Sin miedo a la muerte

Es verdad que perecen en esta [epidemia de] peste muchos de los nuestros; esto quiere
decir que muchos de los cristianos se libran de este mundo. Esta mortandad es una
pestilencia para los judíos, gentiles y enemigos de Cristo; más para los servidores de Dios
es salvadora partida para la eternidad. Por el hecho de que sin discriminación alguna de
hombres mueran buenos y malos, no hay que creer que es igual la muerte de unos y de
otros. Los justos son llevados al lugar del descanso, los malos son arrastrados al suplicio; a
los fieles se les otorga en seguida la seguridad; a los infieles, sin tardar el castigo (...).
Cuántas veces me fue revelado, cuántas y más claras veces se me ordenó por la bondad
de Dios que clamase sin cesar, que predicara en público que no debía llorarse por nuestras
hermanos llamados por el Señor y libres de este mundo, sabiendo que no se pierden, sino
que nos preceden; que, como viajeros, como navegantes, van delante de los que quedamos
atrás; que se puede echarlos de menos, pero no llorarlos y cubrirnos de luto, puesto que
ellos ya se han vestido vestidos blancos; que no debe darse a los gentiles ocasión de que
nos censuren con toda razón, de que viven con Dios y los lloremos como perdidos y
aniquilados, y no demos pruebas con verdaderos sentimientos de lo que predicamos con las
palabras. Somos prevaricadores de nuestra esperanza y fe si aparece como fingido y
simulado lo que estamos afirmando. De nada sirve mostrar en la boca la virtud y
desacreditar su verdad con la práctica.
Por último el Apóstol Pablo reprueba y recrimina, reprende a los que se contristan
desmesuradamente por la pérdida de los suyos. No queremos, dice, que os olvidéis,
hermanos, a propósito de los que fallecen, que no debéis lamentaros como los demás que
no tienen esperanza. Pues si creemos que Jesús murió y resucitó, también Dios llevará con
Él a los que han muerto con Jesús (1Ts,4,13-14). Dice que se entristecen en demasía de los
suyos los que no tienen esperanza. Pero los que vivimos con esperanza y creemos en Dios
y que Cristo padeció por nosotros y resucitó, y confiamos en permanecer con Cristo y
resucitar en Él y por Él, ¿por qué rehusamos salir de este mundo o lloramos y nos dolemos
de los nuestros que parten, como ya perdidos, cuando el mismo Cristo y Señor y Dios
nuestro nos avisa y dice: Yo soy la resurrección; el que cree en mí, aunque muera, vivirá; y
todo el que vive y cree en mi no morirá nunca? (/Jn/11/25-26). Si creemos en Cristo,
tengamos fe en sus palabras y promesas de modo que, no habiendo de morir nunca,
vayamos alegres y tranquilos a Cristo, con el cual hemos de triunfar y reinar siempre
Si morimos, cuando nos toque, entonces pasamos por la muerte a la inmortalidad, y no
puede empezar la vida eterna hasta que no salgamos de ésta. No es ciertamente una
salida, sino un paso y traslado a la eternidad, después de correr esta carrera temporal.

● Extracto de datos
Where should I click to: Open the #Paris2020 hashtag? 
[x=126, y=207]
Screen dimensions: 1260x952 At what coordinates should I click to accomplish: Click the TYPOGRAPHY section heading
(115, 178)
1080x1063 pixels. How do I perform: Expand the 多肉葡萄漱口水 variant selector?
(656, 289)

...

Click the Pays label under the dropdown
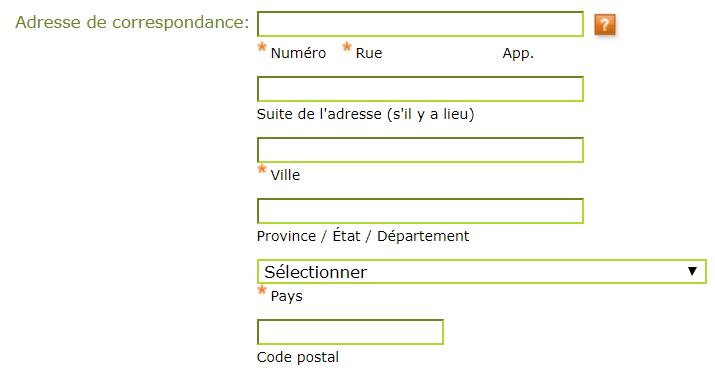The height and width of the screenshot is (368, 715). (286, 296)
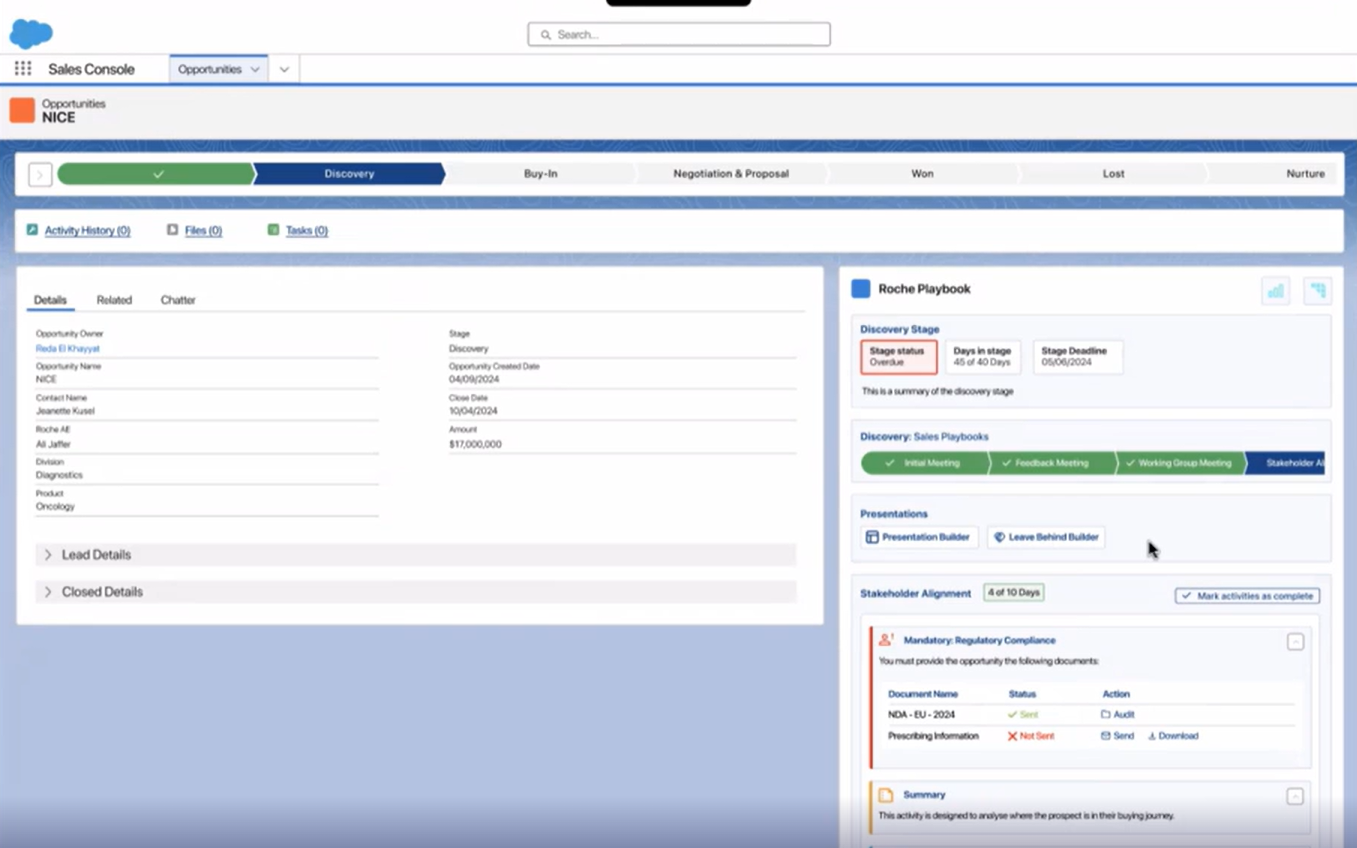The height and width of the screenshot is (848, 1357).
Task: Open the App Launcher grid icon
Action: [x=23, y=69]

● Tarea asignada A
Repite sin cambios el pasaje del fragmento sobre la muerte que va entre "Cuántas veces me" y "con la práctica.", ambos incluidos.
● Tarea asignada B
Retoma el fragmento sobre el miedo a la muerte y continúalo a partir de su última frase.

● Resultado A
Cuántas veces me fue revelado, cuántas y más claras veces se me ordenó por la bondad
de Dios que clamase sin cesar, que predicara en público que no debía llorarse por nuestras
hermanos llamados por el Señor y libres de este mundo, sabiendo que no se pierden, sino
que nos preceden; que, como viajeros, como navegantes, van delante de los que quedamos
atrás; que se puede echarlos de menos, pero no llorarlos y cubrirnos de luto, puesto que
ellos ya se han vestido vestidos blancos; que no debe darse a los gentiles ocasión de que
nos censuren con toda razón, de que viven con Dios y los lloremos como perdidos y
aniquilados, y no demos pruebas con verdaderos sentimientos de lo que predicamos con las
palabras. Somos prevaricadores de nuestra esperanza y fe si aparece como fingido y
simulado lo que estamos afirmando. De nada sirve mostrar en la boca la virtud y
desacreditar su verdad con la práctica.

● Resultado B
¿Quién hay que no vaya a lo mejor? ¿Quién no deseará transformarse y mudarse cuanto
antes en la forma de Cristo y merecer el don del cielo, predicando el Apóstol Pablo: nuestra
vida, dice, está en el cielo, de donde esperamos al Señor Jesucristo, que transformará
nuestro vil cuerpo en un cuerpo resplandeciente como el suyo? (Fil 3, 20-21). Para que
estemos con Él y con Él nos gocemos en las moradas eternas y en el reino del cielo, Cristo
Señor promete que seremos tales cuando ruega al Padre por nosotros, diciendo: Padre,
quiero que los que me entregaste estén conmigo donde estoy Yo y vean la gloria que me
diste antes de crear al mundo (Jn 17, 24). El que ha de llegar a la morada de Cristo, a la
gloria del reino celestial, no debe derramar llanto y plañir, sino más bien regocijarse en esta
partida y traslado, conforme a la promesa del Señor y a la fe en su cumplimiento (...).
Hemos de pensar, hermanos amadísimos , y reflexionar sobre lo mismo: que hemos
renunciado al mundo y que vivimos aquí durante la vida como huéspedes y viajeros.
Abracemos el día que a cada uno señala su domicilio, que nos restituye a nuestro reino y
paraíso, una vez escapados de este mundo y libres de sus lazos. ¿Quién, estando lejos, no
se apresura a volver a su patria? ¿Quién, a punto de embarcarse para ir a los suyos, no
desea vientos favorables para poder abrazarlos cuanto antes? Nosotros tenemos por patria
el paraíso, por padres a los patriarcas; ¿por qué, pues, no nos apresuramos y volvemos
para ver a nuestra patria para poder saludar a nuestros padres? Nos esperan allí muchas
de nuestras personas queridas, nos echa de menos la numerosa turba de padres,
hermanos, hijos, seguros de su salvación, pero preocupados todavía por la nuestra. ¡Qué
alegría tan grande para ellos y nosotros llegar a su presencia y abrazarlos, qué placer
disfrutar allá del reino del cielo sin temor de morir y qué dicha tan soberana y perpetua con
una vida sin fin!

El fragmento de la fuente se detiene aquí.